As cenas, levadas ao ar pelo
“Domingo Espetacular”, da Record, domingo, 17 de janeiro, são simplesmente
arrepiantes. Focalizando ações transcorridas em momentos distanciados por
alguns anos, as câmeras captam manobras ousadas, arriscadíssimas, de frágeis
embarcações a remo acionadas pelos bracinhos dos garotos, em tentativas às
vezes frustradas de se acercarem dos velozes navios de passageiros que circulam
de um ponto a outro nas caudalosas águas. As abordagens são feitas com emprego
de cordas e arpões. Exigem dos vendedores mirins vigor físico sobre-humano e
invulgares habilidades acrobáticas. O
que se vê são operações inacreditáveis, incorporadas até como “atração
turística” à rotina das viagens. E acolhidas com atordoante naturalidade pelos
passageiros.
O comércio de pequenos
produtos – frutas, pescado, palmito, nessa linha -, adquiridos pelos
compradores a valores mínimos, inclusive na base da pechincha, acontece a
partir do instante em que os vendedores, demonstrando vocação para
equilibristas em trapézios sem rede, colocam os pezinhos descalços no convés. O
milenar jogo da oferta e da procura então executado proporciona aos mascates do
rio alguns míseros trocados. Encerrada a tarefa, os garotos retornam às canoas
presas ao navio. Desfazem os nós das precárias amarras que as mantinham a
reboque, repetindo os lances acrobáticos do início e se lançam novamente na
correnteza, acionando os remos em direção à “base”. Cuidarão ali de refazer a
provisão das “mercadorias” a serem oferecidas a passageiros de outros barcos
noutros horários. Ocasiões surgem em que a viagem de volta se processa em meio
ao breu completo da noite.
Contemplando pelos olhos das
câmeras os atordoantes pormenores desse inaudito esforço diuturno, que jamais
por certo ficará catalogado na lista das ocupações formais, a gente se
defronta, em atmosfera de comoção, com um drama pungente. Inteiramo-nos de
histórias pessoais inimagináveis. Algumas extremamente doridas. O perfil dos
meninos do rio retratados na reportagem é mais ou menos este descrito na
sequencia. Moram com os pais, muitos irmãos, em casas de madeira despojadas de
qualquer conforto, assentadas nas margens dos rios. Alguns frequentam escola.

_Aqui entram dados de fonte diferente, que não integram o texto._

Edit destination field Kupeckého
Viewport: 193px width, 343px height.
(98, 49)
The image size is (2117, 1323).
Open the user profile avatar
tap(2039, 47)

Muitos ainda não sabem ler. No aprendizado pela sobrevivência não conseguiram
passar da lição aritmética básica instrumental para exercer a “atividade
laboral” abraçada. São eles próprios que cuidam de buscar na mata densa os
frutos silvestres oferecidos no inusitado esquema de vendas. São também
pescadores e caçadores, embrenhando-se floresta adentro na cata de produtos
comercializáveis.
Tem acontecido de alguns
poucos dentre eles, num desdobramento apavorante da temerária atuação nos
barquinhos, impelidos pela completa ausência de perspectiva profissional,
enveredarem por caminhos indesejáveis, sem volta. Suas habilidades invulgares
são colocadas a serviço da pirataria que, algumas ocasiões, em horas geralmente
noturnas, ameaçam a segurança das embarcações de carreira. Na reportagem
relata-se o caso traumatizante de um menor abatido a tiros por seguranças
encarregados de garantir proteção aos passageiros. Ele foi surpreendido quando
invadia um navio, nas caladas da noite, acompanhando delinquentes adultos.
O jornalismo investigativo da
Record marca um tento primoroso com essa reportagem a respeito dos “meninos do
rio”. O documentário flagra uma situação perturbadora, indicativa dos
descaminhos sociais percorridos por um mundo desapartado dos conceitos
humanísticos que deveriam reger todas as engrenagens da convivência humana. Não
adiantará, com certeza, clamar por providências que jamais serão adotadas no
sentido de desmanche desse quadro chocante alimentado pela ausência de
políticas capazes de resguardar a dignidade das pessoas. Mas, mesmo assim, as
boas cabeças, que existem espalhadas por todos os cantos do planeta, não podem
se sentir esmorecidas no sentido de continuar repensando um jeito comunitário
de melhor fazer as coisas. Coisas que, nalgum momento, conduzam mudanças
essenciais nas estruturas sociais, mode a eliminar das aflições da sociedade
agressões tão contundentes a valores caros à Vida.